The more resources we have, the more complex they are, the greater are the demands upon our clinical skill. These resources are calls upon judgment and not substitutes for it. Do not, therefore, scorn clinical examination; learn it sufficiently to get from it all it holds, and gain in the confidence it merits.

—Sir Francis Walshe, 1952

Technical advances have made diagnoses quicker, safer, and more accurate. Sometimes it appears that careful history taking and examination are less important than knowing which test to order.

However, the technology is expensive and access is limited. As medical costs are increasingly scrutinized by the paying agencies, private or public, there will be limitations on both diagnostic investigations and hospital admissions.

For patients and doctors in smaller centers, limitations already exist. These conditions make a careful history and examination essential to the intelligent care of the sick and prerequisites for ordering tests. The practice of diagnostic medicine is not simply 'scene' recognition plus knowing where to point the technology. If it ever becomes this, a clerk—and eventually a machine— will be able to do it. Therefore, I suggest that you learn how to listen to and examine patients thoroughly and confidently. It is the most precious and durable skill you have; the more you use it, the better it becomes. It is unique.

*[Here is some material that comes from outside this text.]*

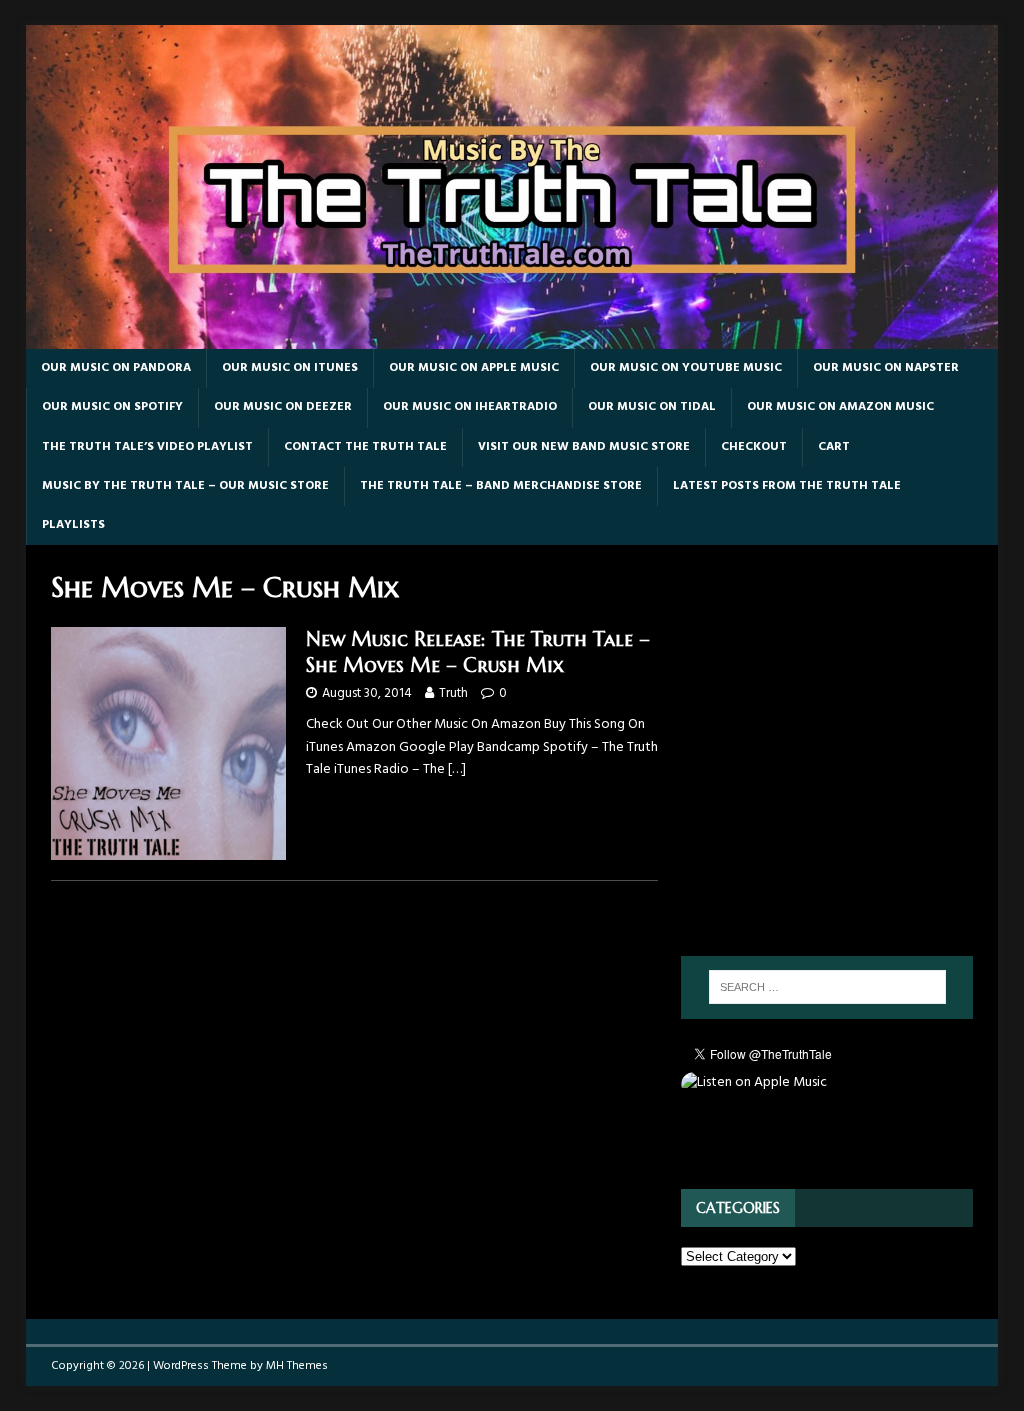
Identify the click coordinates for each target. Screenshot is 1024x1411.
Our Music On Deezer (283, 407)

One learns by doing the thing; for though you think you know it, you have no certainty until you try.


In the examination of sick people a technique that elicits physical signs, and the ability to interpret those signs, are required.

Interpreting physical signs is one of the interesting parts of neurology. The process will not work if abnormal signs have been missed because of faulty technique, or if minor variations within the limits of normal are considered as firm abnormalities. Each year more students must be taught more subjects as the knowledge explosion continues. Only a small amount of time can be spent on the method of any physical examination. Therefore, learn a reliable technique quickly.

This book offers some anatomical and a smaller number of pathological possibilities that may explain a physical sign. It does not consist of a list of, for example, all the possible causes of an absent corneal reflex, and is not a small textbook of neurological diseases.

Teach and be taught is a ground rule that most of us will try to observe all of our professional lives. Every doctor and medical student owes a debt to patients, who are an essential part of the teaching situation. They allow us to teach 'on' them and around them, and they tolerate several history takings and physical examinations, usually for the benefit of someone else.

At all times one must treat patients with respect and kindness. When you enter the room, identify yourself and tell the patient why you are there. Do not persist with the history or examination past the point at which the patient is tired or uncooperative. Patients are most cooperative with students and doctors who are clean, neat, and polite.

When examining a patient, stand on the right side of the bed (or on the left if you are left-handed). After you have identified yourself, level the bed; that is, if the head or knee break is cranked up, flatten it. Then raise the bed as high as it will go. You can work better with the bed 30 inches from the floor.

Spend 60-75% of the time devoted to any one patient on history taking and the remainder on the physical examination. Have a system of examination and learn to follow it in the same way each time.

Do not be upset by the transient nature of some physical signs. You may see a patient with a slightly enlarged left pupil and explosively hyperactive tendon reflexes in the right arm and leg and a right extensor plantar response. Examination a short while later shows that the pupils and tendon reflexes are equal and both plantar responses are flexor. Both examinations were valid. Few physical signs of acute diseases of the nervous system are fixed. Papilledema is a notable exception. If it was present yesterday, it will be there today, tomorrow, and the day after. Almost all other signs can change hourly or daily.